Among the entries below, find the line with "MV V1 (603, 640)", then quote it and each following line up to and including the line with "[NoutPC] (388, 68)", and nothing else.
+ + +
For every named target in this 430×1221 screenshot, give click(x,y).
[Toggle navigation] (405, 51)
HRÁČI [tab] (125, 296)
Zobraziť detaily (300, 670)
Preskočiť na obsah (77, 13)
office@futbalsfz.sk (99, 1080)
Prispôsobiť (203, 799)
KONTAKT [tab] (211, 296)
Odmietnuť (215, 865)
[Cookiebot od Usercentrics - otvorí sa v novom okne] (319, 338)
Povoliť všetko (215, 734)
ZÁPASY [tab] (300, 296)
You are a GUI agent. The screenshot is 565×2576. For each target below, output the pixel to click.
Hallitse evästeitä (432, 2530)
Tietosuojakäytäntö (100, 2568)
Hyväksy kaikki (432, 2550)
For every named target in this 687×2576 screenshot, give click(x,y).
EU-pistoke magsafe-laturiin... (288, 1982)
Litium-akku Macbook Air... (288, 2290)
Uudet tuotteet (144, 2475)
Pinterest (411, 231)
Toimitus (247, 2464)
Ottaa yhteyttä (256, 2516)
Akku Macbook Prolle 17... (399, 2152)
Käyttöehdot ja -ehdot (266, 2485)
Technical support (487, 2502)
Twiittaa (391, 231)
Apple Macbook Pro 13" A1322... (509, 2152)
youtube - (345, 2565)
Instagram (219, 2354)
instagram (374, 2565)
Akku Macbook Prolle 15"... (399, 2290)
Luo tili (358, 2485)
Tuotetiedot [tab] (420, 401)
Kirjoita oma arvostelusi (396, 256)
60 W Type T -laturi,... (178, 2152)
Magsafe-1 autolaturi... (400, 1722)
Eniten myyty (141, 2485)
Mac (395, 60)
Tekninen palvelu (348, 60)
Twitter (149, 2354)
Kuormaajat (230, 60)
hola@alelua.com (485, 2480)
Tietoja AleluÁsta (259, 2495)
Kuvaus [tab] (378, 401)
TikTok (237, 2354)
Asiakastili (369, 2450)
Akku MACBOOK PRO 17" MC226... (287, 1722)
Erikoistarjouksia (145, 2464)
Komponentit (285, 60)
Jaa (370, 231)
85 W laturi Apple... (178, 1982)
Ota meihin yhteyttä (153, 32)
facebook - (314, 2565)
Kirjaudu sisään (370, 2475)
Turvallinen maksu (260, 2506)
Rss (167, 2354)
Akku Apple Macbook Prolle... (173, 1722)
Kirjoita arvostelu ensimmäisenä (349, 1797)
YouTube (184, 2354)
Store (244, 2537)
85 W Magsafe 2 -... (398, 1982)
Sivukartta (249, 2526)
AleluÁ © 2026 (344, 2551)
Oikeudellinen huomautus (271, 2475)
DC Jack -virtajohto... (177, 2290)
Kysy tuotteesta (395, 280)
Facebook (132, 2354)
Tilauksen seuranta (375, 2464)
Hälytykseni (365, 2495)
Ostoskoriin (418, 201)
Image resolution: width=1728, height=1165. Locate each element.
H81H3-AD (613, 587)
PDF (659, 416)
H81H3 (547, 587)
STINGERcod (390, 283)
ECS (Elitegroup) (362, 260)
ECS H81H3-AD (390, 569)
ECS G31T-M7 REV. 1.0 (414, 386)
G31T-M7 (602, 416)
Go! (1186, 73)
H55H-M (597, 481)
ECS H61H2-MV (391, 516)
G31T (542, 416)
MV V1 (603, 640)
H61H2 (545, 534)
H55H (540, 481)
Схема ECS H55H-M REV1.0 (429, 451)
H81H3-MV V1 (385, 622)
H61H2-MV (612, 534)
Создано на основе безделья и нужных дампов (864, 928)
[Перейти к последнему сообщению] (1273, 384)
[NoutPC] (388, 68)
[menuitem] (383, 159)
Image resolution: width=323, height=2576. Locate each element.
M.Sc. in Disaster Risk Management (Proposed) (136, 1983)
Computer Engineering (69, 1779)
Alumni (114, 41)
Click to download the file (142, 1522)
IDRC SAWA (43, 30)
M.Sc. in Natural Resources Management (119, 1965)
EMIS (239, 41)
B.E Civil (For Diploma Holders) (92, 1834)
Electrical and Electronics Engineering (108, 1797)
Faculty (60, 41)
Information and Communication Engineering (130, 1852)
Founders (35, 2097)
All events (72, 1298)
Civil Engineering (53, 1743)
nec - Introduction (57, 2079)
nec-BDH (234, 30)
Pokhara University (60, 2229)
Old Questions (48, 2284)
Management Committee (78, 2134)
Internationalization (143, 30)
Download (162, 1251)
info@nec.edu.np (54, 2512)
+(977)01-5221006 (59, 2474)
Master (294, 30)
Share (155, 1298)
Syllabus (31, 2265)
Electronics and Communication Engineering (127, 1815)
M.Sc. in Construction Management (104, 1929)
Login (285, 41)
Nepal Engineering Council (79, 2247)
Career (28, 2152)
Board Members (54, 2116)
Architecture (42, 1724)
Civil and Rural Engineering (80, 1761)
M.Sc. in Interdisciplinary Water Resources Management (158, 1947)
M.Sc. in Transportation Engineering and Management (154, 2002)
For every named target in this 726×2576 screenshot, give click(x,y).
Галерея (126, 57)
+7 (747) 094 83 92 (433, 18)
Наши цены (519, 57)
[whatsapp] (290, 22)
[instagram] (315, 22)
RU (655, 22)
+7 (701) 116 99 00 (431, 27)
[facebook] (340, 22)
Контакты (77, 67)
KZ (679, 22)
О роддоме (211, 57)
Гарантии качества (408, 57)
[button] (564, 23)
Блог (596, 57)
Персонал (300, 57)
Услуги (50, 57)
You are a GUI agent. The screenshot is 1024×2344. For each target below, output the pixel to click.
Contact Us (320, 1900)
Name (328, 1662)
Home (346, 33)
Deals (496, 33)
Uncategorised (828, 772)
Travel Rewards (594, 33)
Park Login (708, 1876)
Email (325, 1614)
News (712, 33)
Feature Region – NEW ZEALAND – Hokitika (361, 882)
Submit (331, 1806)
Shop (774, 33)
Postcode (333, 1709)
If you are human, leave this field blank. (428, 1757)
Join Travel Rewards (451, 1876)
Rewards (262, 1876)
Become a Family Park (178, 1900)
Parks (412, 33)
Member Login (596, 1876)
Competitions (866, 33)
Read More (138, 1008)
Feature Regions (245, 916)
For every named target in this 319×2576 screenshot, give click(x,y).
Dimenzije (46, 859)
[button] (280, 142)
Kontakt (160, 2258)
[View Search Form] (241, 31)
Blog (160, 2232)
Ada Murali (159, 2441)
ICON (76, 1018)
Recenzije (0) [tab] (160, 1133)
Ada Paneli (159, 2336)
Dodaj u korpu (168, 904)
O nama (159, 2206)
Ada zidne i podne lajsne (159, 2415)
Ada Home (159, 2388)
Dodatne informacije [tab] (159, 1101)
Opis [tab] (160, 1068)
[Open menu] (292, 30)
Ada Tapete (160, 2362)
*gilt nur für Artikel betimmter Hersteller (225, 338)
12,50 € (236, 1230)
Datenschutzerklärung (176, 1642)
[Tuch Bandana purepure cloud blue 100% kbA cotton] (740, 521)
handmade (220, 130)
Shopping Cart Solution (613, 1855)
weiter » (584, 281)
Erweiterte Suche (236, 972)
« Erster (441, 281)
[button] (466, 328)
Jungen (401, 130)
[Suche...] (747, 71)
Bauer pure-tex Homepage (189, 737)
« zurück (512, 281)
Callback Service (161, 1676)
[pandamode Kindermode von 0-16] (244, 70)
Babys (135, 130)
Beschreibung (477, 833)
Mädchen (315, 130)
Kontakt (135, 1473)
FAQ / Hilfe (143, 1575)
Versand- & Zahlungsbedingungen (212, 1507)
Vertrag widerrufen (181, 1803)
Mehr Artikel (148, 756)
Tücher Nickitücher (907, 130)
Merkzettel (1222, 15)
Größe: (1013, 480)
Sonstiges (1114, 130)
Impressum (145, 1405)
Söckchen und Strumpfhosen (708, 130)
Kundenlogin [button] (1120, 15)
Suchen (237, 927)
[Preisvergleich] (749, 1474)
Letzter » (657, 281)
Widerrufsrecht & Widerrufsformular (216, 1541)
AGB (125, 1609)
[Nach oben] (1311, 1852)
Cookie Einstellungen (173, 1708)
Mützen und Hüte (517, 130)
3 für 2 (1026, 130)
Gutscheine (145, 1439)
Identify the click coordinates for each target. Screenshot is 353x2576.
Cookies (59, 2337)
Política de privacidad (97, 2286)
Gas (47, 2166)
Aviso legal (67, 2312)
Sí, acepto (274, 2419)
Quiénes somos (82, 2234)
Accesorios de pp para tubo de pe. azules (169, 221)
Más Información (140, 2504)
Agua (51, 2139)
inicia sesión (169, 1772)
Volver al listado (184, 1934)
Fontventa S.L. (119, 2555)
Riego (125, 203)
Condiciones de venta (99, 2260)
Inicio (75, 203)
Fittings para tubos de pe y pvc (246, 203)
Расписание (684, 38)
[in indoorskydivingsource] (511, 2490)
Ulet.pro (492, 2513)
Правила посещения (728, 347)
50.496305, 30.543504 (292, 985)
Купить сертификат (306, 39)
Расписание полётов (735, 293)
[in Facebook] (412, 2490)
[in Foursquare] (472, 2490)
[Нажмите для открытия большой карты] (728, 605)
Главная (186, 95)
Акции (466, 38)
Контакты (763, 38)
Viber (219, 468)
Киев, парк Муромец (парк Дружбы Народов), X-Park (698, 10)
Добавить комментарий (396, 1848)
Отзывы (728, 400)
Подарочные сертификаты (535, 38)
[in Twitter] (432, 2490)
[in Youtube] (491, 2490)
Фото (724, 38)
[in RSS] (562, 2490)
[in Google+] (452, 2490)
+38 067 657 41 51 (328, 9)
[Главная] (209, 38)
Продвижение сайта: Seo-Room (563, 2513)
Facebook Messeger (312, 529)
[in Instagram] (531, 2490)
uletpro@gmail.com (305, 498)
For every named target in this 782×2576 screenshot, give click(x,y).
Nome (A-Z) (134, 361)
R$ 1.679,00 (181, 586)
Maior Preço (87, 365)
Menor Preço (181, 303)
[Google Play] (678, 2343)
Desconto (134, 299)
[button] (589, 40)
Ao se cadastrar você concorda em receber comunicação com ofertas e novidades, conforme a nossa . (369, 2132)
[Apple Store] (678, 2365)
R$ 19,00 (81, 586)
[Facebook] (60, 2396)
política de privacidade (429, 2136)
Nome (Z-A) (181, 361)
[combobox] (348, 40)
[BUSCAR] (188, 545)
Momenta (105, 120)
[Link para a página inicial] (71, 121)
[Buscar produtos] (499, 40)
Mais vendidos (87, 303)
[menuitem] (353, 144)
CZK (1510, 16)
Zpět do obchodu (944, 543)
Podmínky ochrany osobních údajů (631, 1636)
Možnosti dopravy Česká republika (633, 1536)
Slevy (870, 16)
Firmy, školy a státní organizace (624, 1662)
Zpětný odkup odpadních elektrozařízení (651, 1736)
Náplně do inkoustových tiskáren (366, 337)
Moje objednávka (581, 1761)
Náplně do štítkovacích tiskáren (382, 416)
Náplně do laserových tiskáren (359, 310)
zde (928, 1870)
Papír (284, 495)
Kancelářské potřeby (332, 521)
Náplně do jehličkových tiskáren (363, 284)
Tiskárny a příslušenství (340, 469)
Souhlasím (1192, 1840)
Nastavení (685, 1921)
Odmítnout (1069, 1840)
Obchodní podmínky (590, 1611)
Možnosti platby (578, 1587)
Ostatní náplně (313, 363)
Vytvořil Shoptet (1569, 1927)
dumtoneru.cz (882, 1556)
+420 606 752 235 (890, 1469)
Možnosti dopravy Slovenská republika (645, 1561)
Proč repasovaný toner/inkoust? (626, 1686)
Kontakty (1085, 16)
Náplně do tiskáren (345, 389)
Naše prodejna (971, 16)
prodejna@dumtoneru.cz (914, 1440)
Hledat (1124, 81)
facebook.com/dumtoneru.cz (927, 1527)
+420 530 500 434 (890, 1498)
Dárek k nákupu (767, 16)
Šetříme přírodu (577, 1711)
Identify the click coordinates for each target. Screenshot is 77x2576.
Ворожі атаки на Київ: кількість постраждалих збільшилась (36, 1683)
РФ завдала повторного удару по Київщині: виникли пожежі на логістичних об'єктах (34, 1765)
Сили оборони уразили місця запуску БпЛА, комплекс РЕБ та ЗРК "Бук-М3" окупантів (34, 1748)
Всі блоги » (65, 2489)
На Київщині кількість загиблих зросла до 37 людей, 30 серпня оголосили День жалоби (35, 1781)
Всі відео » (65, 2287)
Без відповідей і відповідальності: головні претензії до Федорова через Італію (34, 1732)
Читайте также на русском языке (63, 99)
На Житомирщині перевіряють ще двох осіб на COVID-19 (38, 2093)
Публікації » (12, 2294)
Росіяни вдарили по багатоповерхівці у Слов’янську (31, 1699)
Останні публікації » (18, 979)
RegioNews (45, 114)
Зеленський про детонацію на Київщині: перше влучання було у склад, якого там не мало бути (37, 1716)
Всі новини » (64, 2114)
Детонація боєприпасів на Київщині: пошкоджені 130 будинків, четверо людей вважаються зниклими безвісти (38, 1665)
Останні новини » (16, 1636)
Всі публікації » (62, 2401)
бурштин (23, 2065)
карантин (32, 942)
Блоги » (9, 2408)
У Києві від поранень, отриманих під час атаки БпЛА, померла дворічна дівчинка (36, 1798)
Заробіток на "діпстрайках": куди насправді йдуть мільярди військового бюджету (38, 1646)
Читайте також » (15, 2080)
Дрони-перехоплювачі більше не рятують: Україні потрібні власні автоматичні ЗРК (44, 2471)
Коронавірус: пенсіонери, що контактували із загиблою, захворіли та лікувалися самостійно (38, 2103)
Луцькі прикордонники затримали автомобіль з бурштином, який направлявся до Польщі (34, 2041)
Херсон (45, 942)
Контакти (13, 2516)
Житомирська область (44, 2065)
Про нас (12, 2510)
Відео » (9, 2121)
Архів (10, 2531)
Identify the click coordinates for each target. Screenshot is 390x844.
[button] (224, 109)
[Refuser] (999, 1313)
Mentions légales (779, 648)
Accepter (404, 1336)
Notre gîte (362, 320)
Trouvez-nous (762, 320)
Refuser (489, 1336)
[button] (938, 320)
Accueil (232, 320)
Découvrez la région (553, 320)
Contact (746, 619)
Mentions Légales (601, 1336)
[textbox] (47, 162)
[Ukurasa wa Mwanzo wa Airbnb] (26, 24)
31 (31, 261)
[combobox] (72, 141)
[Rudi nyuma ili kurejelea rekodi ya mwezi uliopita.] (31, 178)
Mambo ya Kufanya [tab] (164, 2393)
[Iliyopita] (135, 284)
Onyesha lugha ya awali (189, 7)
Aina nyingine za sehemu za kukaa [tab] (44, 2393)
+ + +
● **Result of this task**:
MV V1 (603, 640)
H61H2 (545, 534)
H55H (540, 481)
Схема ECS H55H-M REV1.0 (429, 451)
H81H3-MV V1 (385, 622)
H61H2-MV (612, 534)
Создано на основе безделья и нужных дампов (864, 928)
[Перейти к последнему сообщению] (1273, 384)
[NoutPC] (388, 68)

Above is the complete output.